COLOMBO – Sri Lanka’s President Maithripala Sirisena named on Monday General Shavendra Silva – accused of human rights violations during the civil war – as the chief of the country’s army.
Sirisena’s decision to appoint Silva was met with criticism from the United States and the United Nations.
“Major General Shavendra Silva was appointed as the 23rd Commander of the Sri Lanka Army,” the president’s office said in a statement. “He received his letter of appointment from President Maithripala Sirisena this morning.”
The US embassy in Sri Lanka said it was “deeply concerned” about the move.
“The allegations of gross human rights violations against him, documented by the United Nations and other organizations, are serious and credible,” the embassy said in a statement.

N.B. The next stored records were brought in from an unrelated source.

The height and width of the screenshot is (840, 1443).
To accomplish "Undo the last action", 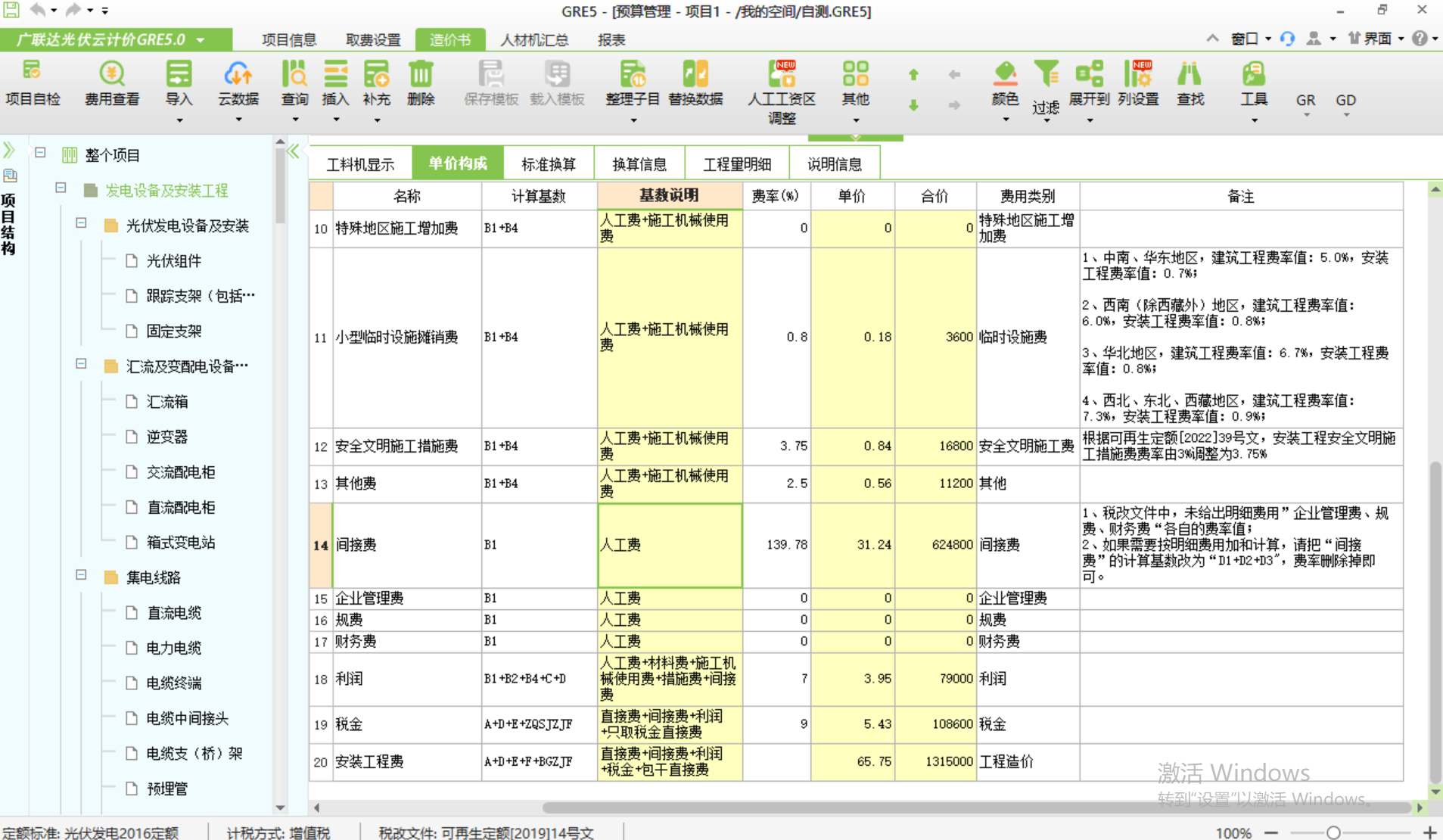I will [36, 10].

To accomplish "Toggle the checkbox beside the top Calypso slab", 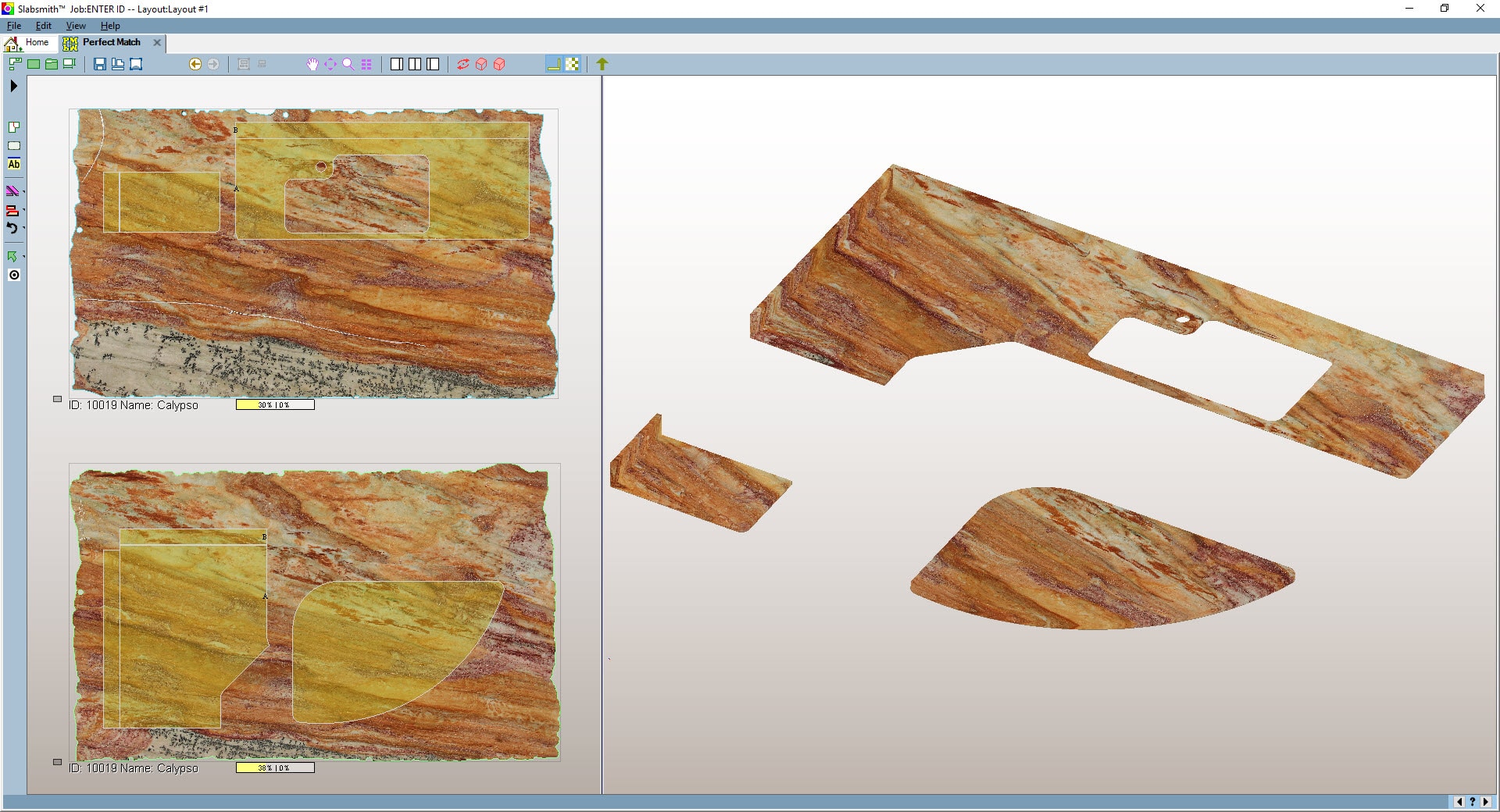I will pyautogui.click(x=58, y=399).
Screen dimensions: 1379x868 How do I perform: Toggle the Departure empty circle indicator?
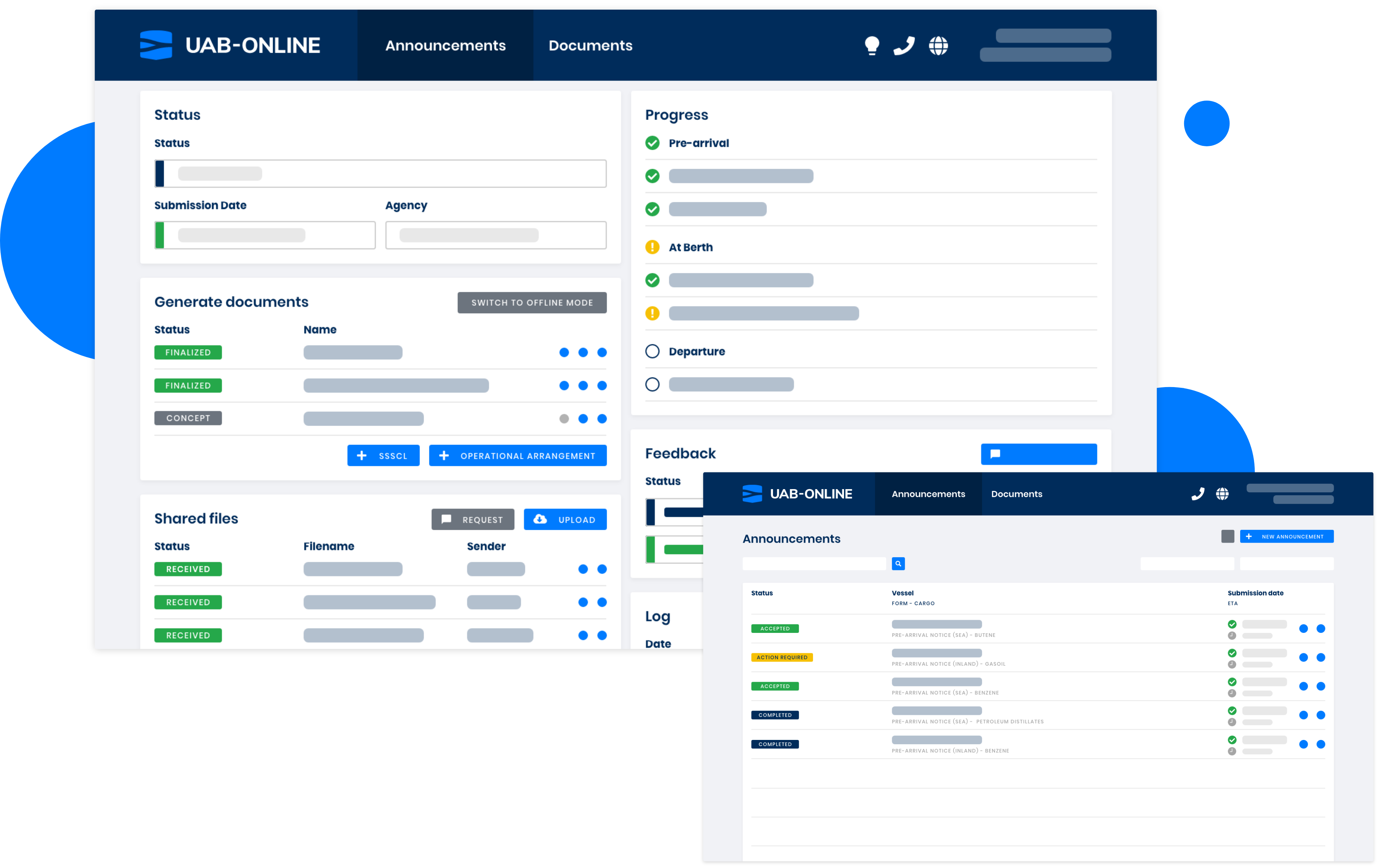tap(652, 351)

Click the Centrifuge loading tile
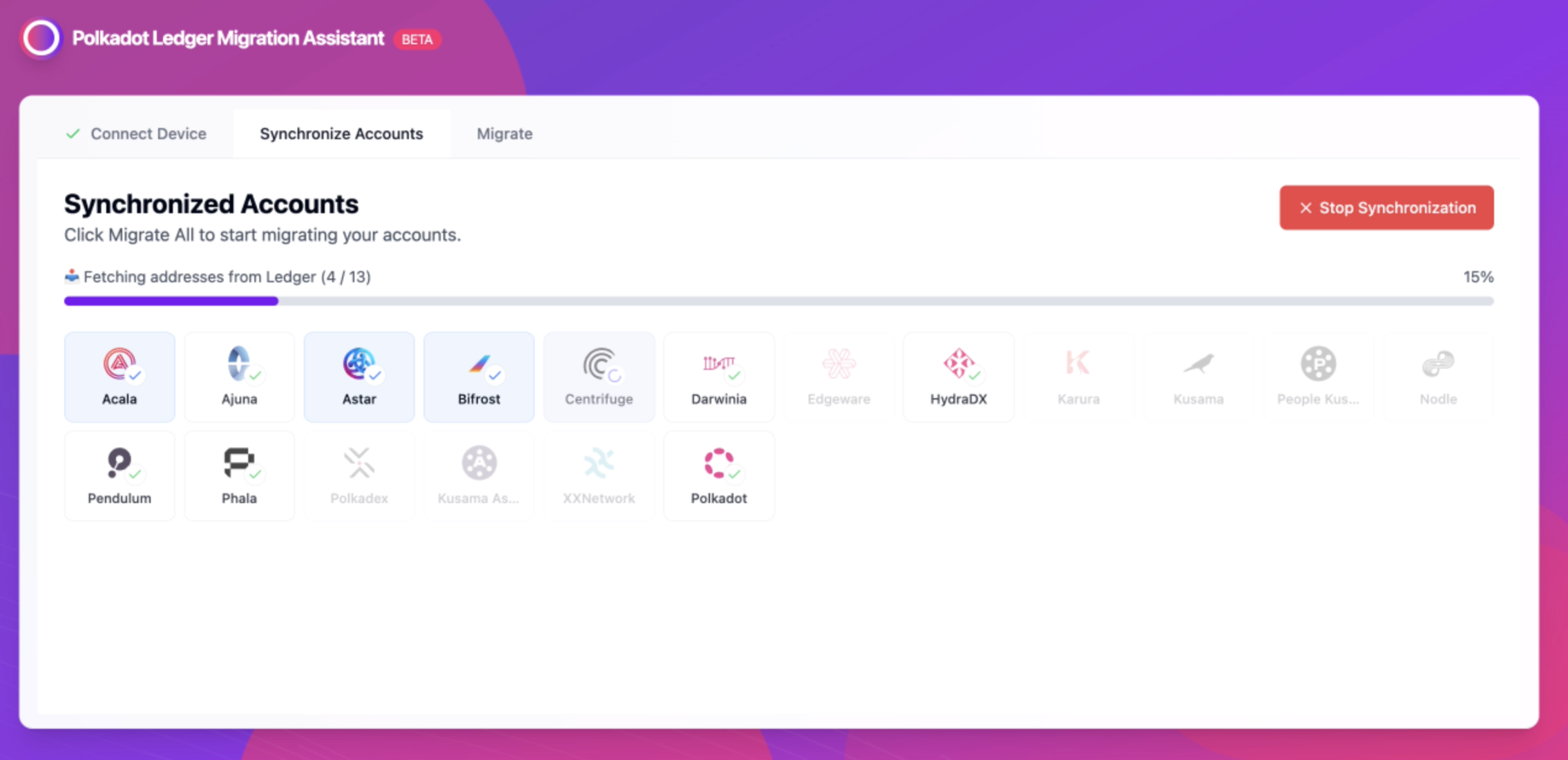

“This appointment undermines Sri Lanka’s international reputation and its commitments to promote justice and accountability, especially at a time when the need for reconciliation and social unity is paramount,” the statement continued.
The UN High Commissioner for Human Rights Michelle Bachelet meanwhile expressed serious concern about the appointment.
Silva, according to the UN, commanded Sri Lanka’s 58th Division during the final stages of the civil war against the Liberation Tigers of Tamil Eelam, which ended in 2009.
The war left between 60,000-100,000 people dead, a figure that has not been officially verified.
The UN has repeatedly called for an investigation into these alleged crimes and a speedy legal process.